++++ PROVIDED RECORDS ++++

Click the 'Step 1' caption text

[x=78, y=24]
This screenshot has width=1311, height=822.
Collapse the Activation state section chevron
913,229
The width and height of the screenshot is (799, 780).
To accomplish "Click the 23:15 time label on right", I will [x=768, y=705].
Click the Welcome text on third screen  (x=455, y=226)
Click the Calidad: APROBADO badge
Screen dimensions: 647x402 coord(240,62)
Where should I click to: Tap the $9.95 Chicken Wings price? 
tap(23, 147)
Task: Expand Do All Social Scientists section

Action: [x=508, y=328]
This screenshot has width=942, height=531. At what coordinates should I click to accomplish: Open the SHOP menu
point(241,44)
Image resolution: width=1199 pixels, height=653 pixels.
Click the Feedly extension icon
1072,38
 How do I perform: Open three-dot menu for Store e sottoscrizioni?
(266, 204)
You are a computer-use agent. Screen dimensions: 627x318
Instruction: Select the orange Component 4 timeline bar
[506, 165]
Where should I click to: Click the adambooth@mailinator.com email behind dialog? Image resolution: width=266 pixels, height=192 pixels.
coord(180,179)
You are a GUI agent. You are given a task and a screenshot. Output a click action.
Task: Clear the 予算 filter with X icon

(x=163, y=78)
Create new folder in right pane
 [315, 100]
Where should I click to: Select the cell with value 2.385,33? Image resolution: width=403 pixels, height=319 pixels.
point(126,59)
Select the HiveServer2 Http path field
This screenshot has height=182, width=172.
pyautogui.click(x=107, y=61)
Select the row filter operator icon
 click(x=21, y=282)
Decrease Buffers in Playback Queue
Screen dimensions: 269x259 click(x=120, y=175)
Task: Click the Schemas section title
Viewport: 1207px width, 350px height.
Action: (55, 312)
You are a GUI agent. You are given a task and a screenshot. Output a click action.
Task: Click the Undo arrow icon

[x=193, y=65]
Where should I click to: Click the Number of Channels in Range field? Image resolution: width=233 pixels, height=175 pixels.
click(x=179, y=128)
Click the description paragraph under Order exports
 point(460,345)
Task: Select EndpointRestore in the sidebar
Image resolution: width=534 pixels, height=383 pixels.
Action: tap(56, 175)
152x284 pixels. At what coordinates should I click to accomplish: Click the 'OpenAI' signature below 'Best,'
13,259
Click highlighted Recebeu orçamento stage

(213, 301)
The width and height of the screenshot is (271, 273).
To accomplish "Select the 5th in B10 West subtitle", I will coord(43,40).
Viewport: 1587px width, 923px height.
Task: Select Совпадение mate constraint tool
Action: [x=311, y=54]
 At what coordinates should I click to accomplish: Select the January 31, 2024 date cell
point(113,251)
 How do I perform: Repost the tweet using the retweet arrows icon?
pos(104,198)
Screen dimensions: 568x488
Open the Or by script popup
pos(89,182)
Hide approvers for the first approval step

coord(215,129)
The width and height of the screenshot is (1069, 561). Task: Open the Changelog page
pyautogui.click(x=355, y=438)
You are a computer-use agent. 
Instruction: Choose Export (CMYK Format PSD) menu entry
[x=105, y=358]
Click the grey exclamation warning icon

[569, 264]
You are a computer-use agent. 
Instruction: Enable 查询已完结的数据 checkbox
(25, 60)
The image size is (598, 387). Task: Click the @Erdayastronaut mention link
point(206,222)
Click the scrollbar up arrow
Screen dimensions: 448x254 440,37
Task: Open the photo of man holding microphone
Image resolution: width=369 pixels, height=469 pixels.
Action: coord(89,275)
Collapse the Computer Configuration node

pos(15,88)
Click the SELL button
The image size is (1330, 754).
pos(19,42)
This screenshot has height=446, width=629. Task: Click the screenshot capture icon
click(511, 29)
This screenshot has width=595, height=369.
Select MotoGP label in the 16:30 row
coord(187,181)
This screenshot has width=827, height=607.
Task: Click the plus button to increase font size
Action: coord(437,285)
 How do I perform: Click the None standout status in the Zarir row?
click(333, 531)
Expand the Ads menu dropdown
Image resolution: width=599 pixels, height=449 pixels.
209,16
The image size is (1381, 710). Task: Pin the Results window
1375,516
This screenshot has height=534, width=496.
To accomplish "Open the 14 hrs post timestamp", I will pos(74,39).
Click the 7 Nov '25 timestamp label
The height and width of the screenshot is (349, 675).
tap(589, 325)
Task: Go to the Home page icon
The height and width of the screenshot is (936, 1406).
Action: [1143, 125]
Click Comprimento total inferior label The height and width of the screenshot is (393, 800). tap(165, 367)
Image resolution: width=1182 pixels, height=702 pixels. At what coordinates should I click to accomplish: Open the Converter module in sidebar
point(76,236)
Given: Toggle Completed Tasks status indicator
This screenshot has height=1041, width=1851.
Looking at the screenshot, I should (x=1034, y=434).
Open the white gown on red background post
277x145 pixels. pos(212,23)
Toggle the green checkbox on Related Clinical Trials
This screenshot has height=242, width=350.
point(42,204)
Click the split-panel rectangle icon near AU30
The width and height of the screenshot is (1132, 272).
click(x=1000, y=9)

++++

# PROBLEM
Repeat each record exactly. Omit nothing.

# SOLVED EXERCISE
Click the 'Step 1' caption text

[x=78, y=24]
This screenshot has width=1311, height=822.
Collapse the Activation state section chevron
913,229
The width and height of the screenshot is (799, 780).
To accomplish "Click the 23:15 time label on right", I will [x=768, y=705].
Click the Welcome text on third screen  (x=455, y=226)
Click the Calidad: APROBADO badge
Screen dimensions: 647x402 coord(240,62)
Where should I click to: Tap the $9.95 Chicken Wings price? 
tap(23, 147)
Task: Expand Do All Social Scientists section

Action: [x=508, y=328]
This screenshot has width=942, height=531. At what coordinates should I click to accomplish: Open the SHOP menu
point(241,44)
Image resolution: width=1199 pixels, height=653 pixels.
Click the Feedly extension icon
1072,38
 How do I perform: Open three-dot menu for Store e sottoscrizioni?
(266, 204)
You are a computer-use agent. Screen dimensions: 627x318
Instruction: Select the orange Component 4 timeline bar
[506, 165]
Where should I click to: Click the adambooth@mailinator.com email behind dialog? Image resolution: width=266 pixels, height=192 pixels.
coord(180,179)
You are a GUI agent. You are given a task and a screenshot. Output a click action.
Task: Clear the 予算 filter with X icon

(x=163, y=78)
Create new folder in right pane
 [315, 100]
Where should I click to: Select the cell with value 2.385,33? Image resolution: width=403 pixels, height=319 pixels.
point(126,59)
Select the HiveServer2 Http path field
This screenshot has height=182, width=172.
pyautogui.click(x=107, y=61)
Select the row filter operator icon
 click(x=21, y=282)
Decrease Buffers in Playback Queue
Screen dimensions: 269x259 click(x=120, y=175)
Task: Click the Schemas section title
Viewport: 1207px width, 350px height.
Action: (55, 312)
You are a GUI agent. You are given a task and a screenshot. Output a click action.
Task: Click the Undo arrow icon

[x=193, y=65]
Where should I click to: Click the Number of Channels in Range field? Image resolution: width=233 pixels, height=175 pixels.
click(x=179, y=128)
Click the description paragraph under Order exports
 point(460,345)
Task: Select EndpointRestore in the sidebar
Image resolution: width=534 pixels, height=383 pixels.
Action: tap(56, 175)
152x284 pixels. At what coordinates should I click to accomplish: Click the 'OpenAI' signature below 'Best,'
13,259
Click highlighted Recebeu orçamento stage

(213, 301)
The width and height of the screenshot is (271, 273).
To accomplish "Select the 5th in B10 West subtitle", I will coord(43,40).
Viewport: 1587px width, 923px height.
Task: Select Совпадение mate constraint tool
Action: [x=311, y=54]
 At what coordinates should I click to accomplish: Select the January 31, 2024 date cell
point(113,251)
 How do I perform: Repost the tweet using the retweet arrows icon?
pos(104,198)
Screen dimensions: 568x488
Open the Or by script popup
pos(89,182)
Hide approvers for the first approval step

coord(215,129)
The width and height of the screenshot is (1069, 561). Task: Open the Changelog page
pyautogui.click(x=355, y=438)
You are a computer-use agent. 
Instruction: Choose Export (CMYK Format PSD) menu entry
[x=105, y=358]
Click the grey exclamation warning icon

[569, 264]
You are a computer-use agent. 
Instruction: Enable 查询已完结的数据 checkbox
(25, 60)
The image size is (598, 387). Task: Click the @Erdayastronaut mention link
point(206,222)
Click the scrollbar up arrow
Screen dimensions: 448x254 440,37
Task: Open the photo of man holding microphone
Image resolution: width=369 pixels, height=469 pixels.
Action: coord(89,275)
Collapse the Computer Configuration node

pos(15,88)
Click the SELL button
The image size is (1330, 754).
pos(19,42)
This screenshot has height=446, width=629. Task: Click the screenshot capture icon
click(511, 29)
This screenshot has width=595, height=369.
Select MotoGP label in the 16:30 row
coord(187,181)
This screenshot has width=827, height=607.
Task: Click the plus button to increase font size
Action: coord(437,285)
 How do I perform: Click the None standout status in the Zarir row?
click(333, 531)
Expand the Ads menu dropdown
Image resolution: width=599 pixels, height=449 pixels.
209,16
The image size is (1381, 710). Task: Pin the Results window
1375,516
This screenshot has height=534, width=496.
To accomplish "Open the 14 hrs post timestamp", I will pos(74,39).
Click the 7 Nov '25 timestamp label
The height and width of the screenshot is (349, 675).
tap(589, 325)
Task: Go to the Home page icon
The height and width of the screenshot is (936, 1406).
Action: [1143, 125]
Click Comprimento total inferior label The height and width of the screenshot is (393, 800). tap(165, 367)
Image resolution: width=1182 pixels, height=702 pixels. At what coordinates should I click to accomplish: Open the Converter module in sidebar
point(76,236)
Given: Toggle Completed Tasks status indicator
This screenshot has height=1041, width=1851.
Looking at the screenshot, I should (x=1034, y=434).
Open the white gown on red background post
277x145 pixels. pos(212,23)
Toggle the green checkbox on Related Clinical Trials
This screenshot has height=242, width=350.
point(42,204)
Click the split-panel rectangle icon near AU30
The width and height of the screenshot is (1132, 272).
click(x=1000, y=9)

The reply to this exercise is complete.